*PROBLEM REQUIREMENTS*: The entries that follow should be repeated exactly, with no pictures kept.

Collected data entries:

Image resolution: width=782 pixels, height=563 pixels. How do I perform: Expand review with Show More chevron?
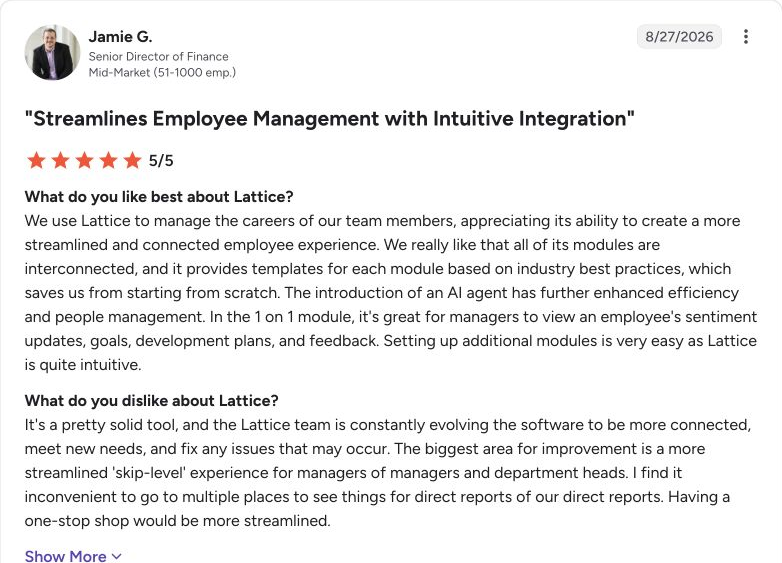[117, 556]
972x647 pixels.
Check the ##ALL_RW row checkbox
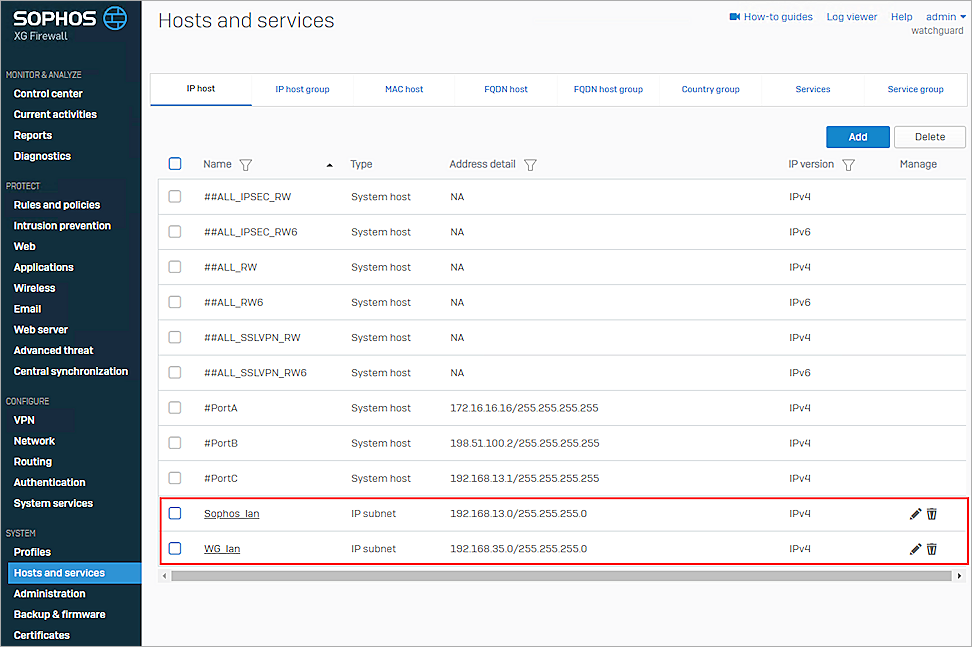175,267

*RESPONSE TO THIS EXERCISE*:
Image resolution: width=782 pixels, height=563 pixels. How do I perform: Expand review with Show More chevron?
[117, 556]
972x647 pixels.
Check the ##ALL_RW row checkbox
175,267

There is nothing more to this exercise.